米国から始まっているChatGPTへの広告配信の現状
— あやみ|マーケティング (@ayami_marketing) 2026年4月16日
・最低出稿金額は25万ドル→5万ドル
・CPM60ドル
・600社以上の広告主がプログラムに参加
・ターゲティングは「コンテキストヒント」で設定
・レポートで見れるのは、インプレッション数とクリック数
(「最低出稿金額は25万ドル→5万ドル。
CPM60ドル。
600社以上の広告主がプログラムに参加。
ターゲティングは『コンテキストヒント』で設定。
レポートで見れるのはインプレッション数とクリック数」)
CPM(Cost Per Mille:1,000回表示あたりの広告費)が60ドルというのは、Google検索広告やSNS広告と比較しても高い水準です。

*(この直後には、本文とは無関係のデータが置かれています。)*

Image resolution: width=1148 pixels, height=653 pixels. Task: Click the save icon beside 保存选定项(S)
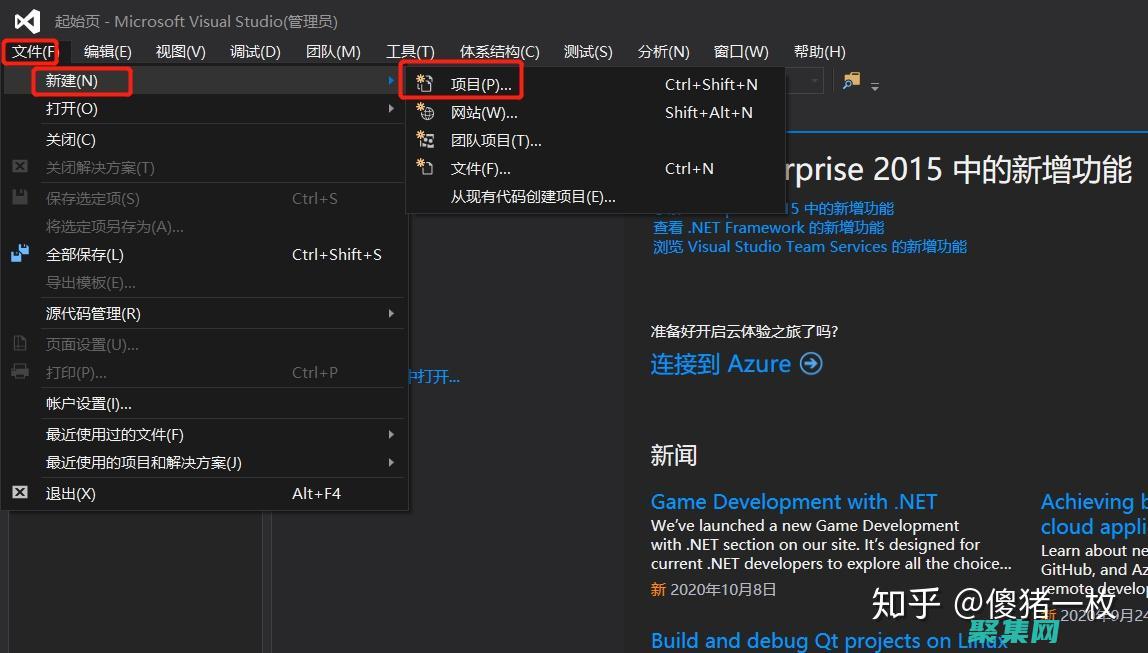click(x=20, y=198)
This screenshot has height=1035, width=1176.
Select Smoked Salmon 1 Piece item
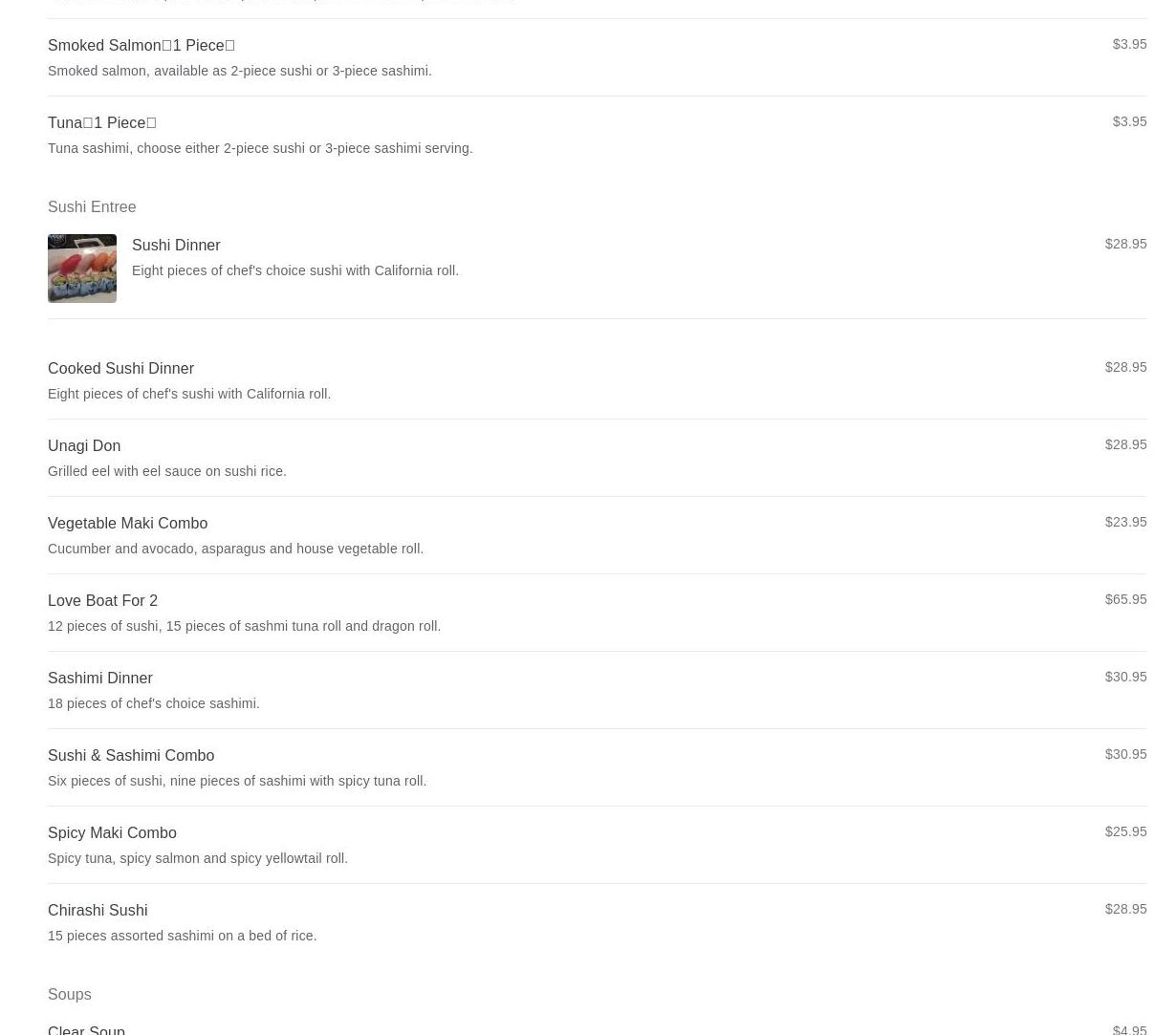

「ChatGPTを使っているユーザーは課題解決に積極的」という購買意欲の高さが評価されていると言えるでしょう。
なぜ広告を入れるのか
OpenAIは「無料プランの持続可能性を高める」ことを広告導入の目的として説明しています。
ChatGPTの推論にかかるサーバーコストは膨大で、無料提供を続けるには何らかの収益源が必要です。
「無料の終焉」と表現するユーザーもいる一方、「広告収入があれば無料プランが改善されるかも」という視点もあります。
実際のところ、どちらに転ぶかは日本でのテスト後の反応次第でしょう。
まとめ
ChatGPTへの広告導入は、OpenAIがビジネスモデルの多角化を進めている象徴的な一手です。
Anthropicの「広告なし」方針との対比も含めて、AIサービスの収益化戦略が各社で分岐しつつある状況に注目です。
日本でのテストが始まる数週間後、自分の画面に広告が現れた瞬間に何を感じるか——使ってみて確かめてみましょう。